[TASK DETAILS] Go to the line that includes "Tap the Age Rating row" and retype it, then every line after it to the end of the data, adding nothing.

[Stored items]

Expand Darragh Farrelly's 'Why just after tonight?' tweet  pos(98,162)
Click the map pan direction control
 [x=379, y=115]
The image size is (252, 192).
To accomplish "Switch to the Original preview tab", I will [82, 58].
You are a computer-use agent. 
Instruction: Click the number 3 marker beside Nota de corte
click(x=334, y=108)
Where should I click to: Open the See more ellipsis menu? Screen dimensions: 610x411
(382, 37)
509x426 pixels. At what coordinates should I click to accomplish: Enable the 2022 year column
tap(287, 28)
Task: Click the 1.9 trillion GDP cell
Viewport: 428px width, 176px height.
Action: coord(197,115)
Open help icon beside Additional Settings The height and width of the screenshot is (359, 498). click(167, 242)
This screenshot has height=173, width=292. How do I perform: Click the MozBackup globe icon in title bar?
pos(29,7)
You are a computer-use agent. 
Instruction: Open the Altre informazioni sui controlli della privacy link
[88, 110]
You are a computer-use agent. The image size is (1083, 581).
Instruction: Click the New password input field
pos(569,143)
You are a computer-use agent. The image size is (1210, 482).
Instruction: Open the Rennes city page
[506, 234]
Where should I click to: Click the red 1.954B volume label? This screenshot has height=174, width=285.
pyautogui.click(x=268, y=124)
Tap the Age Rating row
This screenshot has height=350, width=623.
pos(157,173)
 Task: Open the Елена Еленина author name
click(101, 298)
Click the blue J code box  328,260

[TASK RESPONSE]
Tap the Age Rating row
This screenshot has height=350, width=623.
pos(157,173)
 Task: Open the Елена Еленина author name
click(101, 298)
Click the blue J code box  328,260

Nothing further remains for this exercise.